Guardando questi dati, la prima qualità che emerge è certamente la velocità. Lo sprint del canadese è infermabile: quando prende palla in movimento, ad esempio dopo uno scambio con un compagno, e inizia ad accelerare, tentare di fermarlo diventa una missione pressoché impossibile. Ma se a correre veloci siamo bravi tutti, avere la sua pulizia tecnica e la sua visione a quella velocità è piuttosto inusuale. Nel match contro il Friburgo, ad esempio, ha percorso 73 metri in 10.1 secondi prima di servire un cioccolatino a Lewandovski, che da buon 9 qual è non ha esitato a mettere in porta un assist al bacio.
Guardando spezzoni delle sue partite è facile notare come Davies sappia sempre calibrare la forza e la precisione dei suoi cross per offrire il pallone migliore possibile al suo compagno. Una qualità, la precisione nell’assist, che al giorno d’oggi è sempre più richiesta agli esterni bassi, e che giocatori come Alexander-Arnold e Robertson stanno trasformando in arte.
Davies non è però solo inafferrabile quando è in movimento, bensì è capace di diventarlo anche quando parte da una situazione statica. Se fronteggiato in 1 contro 1, il canadese sfrutta il suo atletismo e la sua forza nelle gambe per tenere a distanza l’avversario e saltarlo col primo tocco. In questo ricorda molto Theo Hernández, uno che in Serie A ha ammaliato tutti con il suo fisico e con le sue progressioni interminabili.
Di primo acchito, Davies sembra un novello Marcelo, talmente votato alla fase offensiva da non contemplare l’esistenza della difesa. La verità è che la velocità non è solo l’arma offensiva principe del gioco del canadese, bensì il suo asso nella manica quando si tratta di difendere.
Sia che debba rincorrere un avversario in campo aperto, sia che venga saltato in situazioni statiche, l’esterno basso del Bayern riesce sempre a ricucire la distanza che lo separa dall’attaccante. Il più delle volte ricorre all’uso del fisico, tramite il quale protegge il pallone da eventuali tentativi di riconquista immediata, ma certamente non disdegna le scivolate, sempre pulite ed eleganti.

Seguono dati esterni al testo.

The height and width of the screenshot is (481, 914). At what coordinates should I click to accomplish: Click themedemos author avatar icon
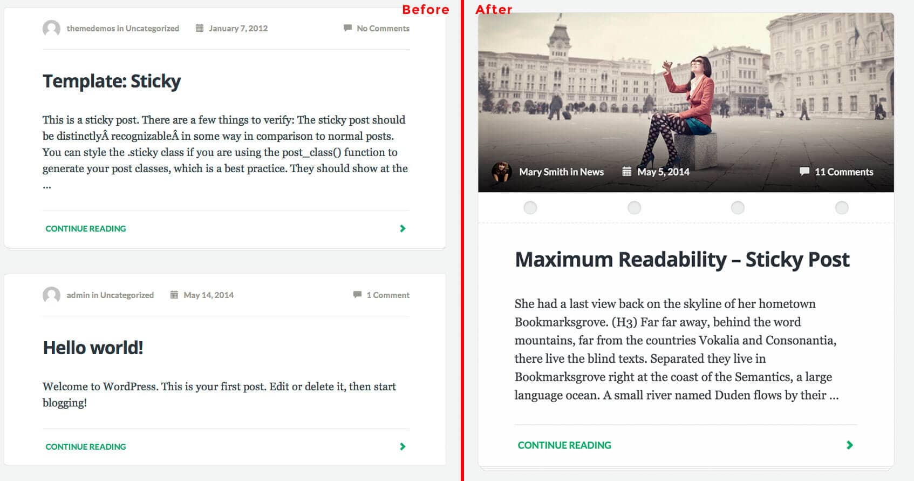pos(51,29)
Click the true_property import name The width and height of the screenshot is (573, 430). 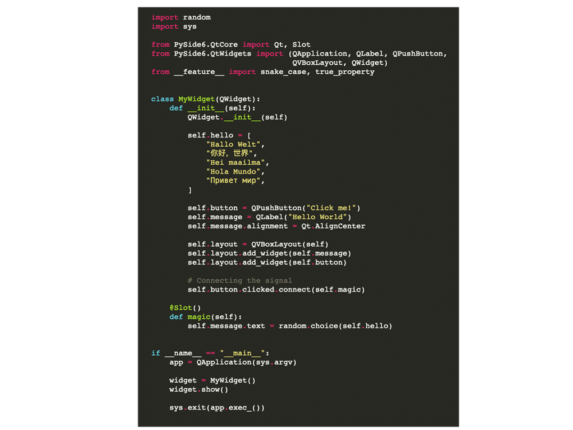pyautogui.click(x=344, y=72)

Insomma, Alphonso Davies pare avere tutto ciò che viene richiesto ad un esterno basso per essere considerato moderno. Non solo ha una velocità straripante, una visione di gioco di primo livello e una qualità tecnica invidiabile, bensì riesce anche a dare un’egregia mano quando si tratta di difendere. Se dovessimo contare quanti difensori sanno fare entrambi le fasi al suo livello, li conteremmo sulle dita di una mano.
Questo vuol dire che a soli 19 anni, Alphonso Davies può già essere considerato tra i migliori del mondo nel suo ruolo. E a chi afferma il contrario consiglierei di andarsi a rivedere le statistiche di questo ragazzo nel match di Champions contro il Chelsea, la partita in cui tutto il mondo si è accorto del suo incredibile talento: 100% di tackle vinti, 91% di precisione nei passaggi, 8 palle recuperate, 85% di dribbling riusciti, 1 assist.
Trent Alexander-Arnold, il laterale destro più forte al mondo, ha vinto la Champions a soli 20 anni, rendendosi protagonista dell’incredibile rimonta del Liverpool contro il Barcellona con un assist semplicemente magico. Davies ha già incantato la platea continentale contro il Chelsea, e chissà che questo non sia solo l’inizio di una cavalcata trionfale, tanto per il canadese quanto per il Bayern.
Con tutto questo talento a disposizione, Liverpool e Monaco non sono mai state così vicine.